*GIVEN PROBLEM*
Reproduce all of the records below verbatim, keeping every line unchanged.
────────────────────────────────────────
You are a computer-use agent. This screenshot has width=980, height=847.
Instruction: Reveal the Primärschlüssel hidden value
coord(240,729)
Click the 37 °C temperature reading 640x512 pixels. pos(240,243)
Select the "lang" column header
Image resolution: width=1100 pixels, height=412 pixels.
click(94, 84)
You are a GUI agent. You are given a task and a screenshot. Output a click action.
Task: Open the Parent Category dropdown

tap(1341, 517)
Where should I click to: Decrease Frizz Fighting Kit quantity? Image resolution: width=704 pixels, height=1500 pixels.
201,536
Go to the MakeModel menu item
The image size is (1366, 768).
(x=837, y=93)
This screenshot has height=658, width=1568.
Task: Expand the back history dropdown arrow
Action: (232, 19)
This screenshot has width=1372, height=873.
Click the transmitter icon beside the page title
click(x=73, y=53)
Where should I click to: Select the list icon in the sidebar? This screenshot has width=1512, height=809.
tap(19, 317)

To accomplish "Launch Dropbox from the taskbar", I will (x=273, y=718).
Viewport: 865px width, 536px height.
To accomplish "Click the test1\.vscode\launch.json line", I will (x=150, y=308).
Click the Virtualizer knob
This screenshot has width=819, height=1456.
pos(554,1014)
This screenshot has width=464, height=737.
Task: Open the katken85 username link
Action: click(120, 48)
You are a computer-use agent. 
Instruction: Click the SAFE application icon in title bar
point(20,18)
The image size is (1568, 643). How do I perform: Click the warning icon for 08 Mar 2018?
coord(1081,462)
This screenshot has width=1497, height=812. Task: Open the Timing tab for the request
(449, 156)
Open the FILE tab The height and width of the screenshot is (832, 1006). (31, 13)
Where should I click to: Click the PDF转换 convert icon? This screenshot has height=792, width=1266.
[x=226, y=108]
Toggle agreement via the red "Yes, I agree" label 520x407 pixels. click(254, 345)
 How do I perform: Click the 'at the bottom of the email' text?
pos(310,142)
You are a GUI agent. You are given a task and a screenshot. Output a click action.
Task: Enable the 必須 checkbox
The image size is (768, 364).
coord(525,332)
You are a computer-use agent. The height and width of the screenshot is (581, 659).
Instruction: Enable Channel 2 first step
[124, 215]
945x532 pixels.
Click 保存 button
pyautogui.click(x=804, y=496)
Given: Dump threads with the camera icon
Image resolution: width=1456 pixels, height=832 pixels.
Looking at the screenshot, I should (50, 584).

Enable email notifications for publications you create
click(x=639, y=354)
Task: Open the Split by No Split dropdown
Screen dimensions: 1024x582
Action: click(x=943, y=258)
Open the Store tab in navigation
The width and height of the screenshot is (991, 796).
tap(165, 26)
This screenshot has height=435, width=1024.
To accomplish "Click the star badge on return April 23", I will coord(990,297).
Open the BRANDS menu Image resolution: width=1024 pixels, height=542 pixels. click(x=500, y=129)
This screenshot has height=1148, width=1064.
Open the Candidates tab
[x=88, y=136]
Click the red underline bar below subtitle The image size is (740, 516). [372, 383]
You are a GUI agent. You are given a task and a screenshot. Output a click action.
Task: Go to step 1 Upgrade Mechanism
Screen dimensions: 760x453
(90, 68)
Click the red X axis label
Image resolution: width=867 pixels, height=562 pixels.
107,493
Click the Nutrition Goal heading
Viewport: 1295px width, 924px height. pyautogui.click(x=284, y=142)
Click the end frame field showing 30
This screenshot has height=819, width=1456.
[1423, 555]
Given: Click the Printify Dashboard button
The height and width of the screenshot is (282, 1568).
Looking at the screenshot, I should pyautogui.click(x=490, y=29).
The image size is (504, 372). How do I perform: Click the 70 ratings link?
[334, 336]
────────────────────────────────────────
*TASK SOLUTION*
You are a computer-use agent. This screenshot has width=980, height=847.
Instruction: Reveal the Primärschlüssel hidden value
coord(240,729)
Click the 37 °C temperature reading 640x512 pixels. pos(240,243)
Select the "lang" column header
Image resolution: width=1100 pixels, height=412 pixels.
click(94, 84)
You are a GUI agent. You are given a task and a screenshot. Output a click action.
Task: Open the Parent Category dropdown

tap(1341, 517)
Where should I click to: Decrease Frizz Fighting Kit quantity? Image resolution: width=704 pixels, height=1500 pixels.
201,536
Go to the MakeModel menu item
The image size is (1366, 768).
(x=837, y=93)
This screenshot has height=658, width=1568.
Task: Expand the back history dropdown arrow
Action: (232, 19)
This screenshot has width=1372, height=873.
Click the transmitter icon beside the page title
click(x=73, y=53)
Where should I click to: Select the list icon in the sidebar? This screenshot has width=1512, height=809.
tap(19, 317)

To accomplish "Launch Dropbox from the taskbar", I will (x=273, y=718).
Viewport: 865px width, 536px height.
To accomplish "Click the test1\.vscode\launch.json line", I will (x=150, y=308).
Click the Virtualizer knob
This screenshot has width=819, height=1456.
pos(554,1014)
This screenshot has width=464, height=737.
Task: Open the katken85 username link
Action: click(120, 48)
You are a computer-use agent. 
Instruction: Click the SAFE application icon in title bar
point(20,18)
The image size is (1568, 643). How do I perform: Click the warning icon for 08 Mar 2018?
coord(1081,462)
This screenshot has width=1497, height=812. Task: Open the Timing tab for the request
(449, 156)
Open the FILE tab The height and width of the screenshot is (832, 1006). (31, 13)
Where should I click to: Click the PDF转换 convert icon? This screenshot has height=792, width=1266.
[x=226, y=108]
Toggle agreement via the red "Yes, I agree" label 520x407 pixels. click(254, 345)
 How do I perform: Click the 'at the bottom of the email' text?
pos(310,142)
You are a GUI agent. You are given a task and a screenshot. Output a click action.
Task: Enable the 必須 checkbox
The image size is (768, 364).
coord(525,332)
You are a computer-use agent. The height and width of the screenshot is (581, 659).
Instruction: Enable Channel 2 first step
[124, 215]
945x532 pixels.
Click 保存 button
pyautogui.click(x=804, y=496)
Given: Dump threads with the camera icon
Image resolution: width=1456 pixels, height=832 pixels.
Looking at the screenshot, I should (50, 584).

Enable email notifications for publications you create
click(x=639, y=354)
Task: Open the Split by No Split dropdown
Screen dimensions: 1024x582
Action: click(x=943, y=258)
Open the Store tab in navigation
The width and height of the screenshot is (991, 796).
tap(165, 26)
This screenshot has height=435, width=1024.
To accomplish "Click the star badge on return April 23", I will coord(990,297).
Open the BRANDS menu Image resolution: width=1024 pixels, height=542 pixels. click(x=500, y=129)
This screenshot has height=1148, width=1064.
Open the Candidates tab
[x=88, y=136]
Click the red underline bar below subtitle The image size is (740, 516). [372, 383]
You are a GUI agent. You are given a task and a screenshot. Output a click action.
Task: Go to step 1 Upgrade Mechanism
Screen dimensions: 760x453
(90, 68)
Click the red X axis label
Image resolution: width=867 pixels, height=562 pixels.
107,493
Click the Nutrition Goal heading
Viewport: 1295px width, 924px height. pyautogui.click(x=284, y=142)
Click the end frame field showing 30
This screenshot has height=819, width=1456.
[1423, 555]
Given: Click the Printify Dashboard button
The height and width of the screenshot is (282, 1568).
Looking at the screenshot, I should pyautogui.click(x=490, y=29).
The image size is (504, 372). How do I perform: Click the 70 ratings link?
[334, 336]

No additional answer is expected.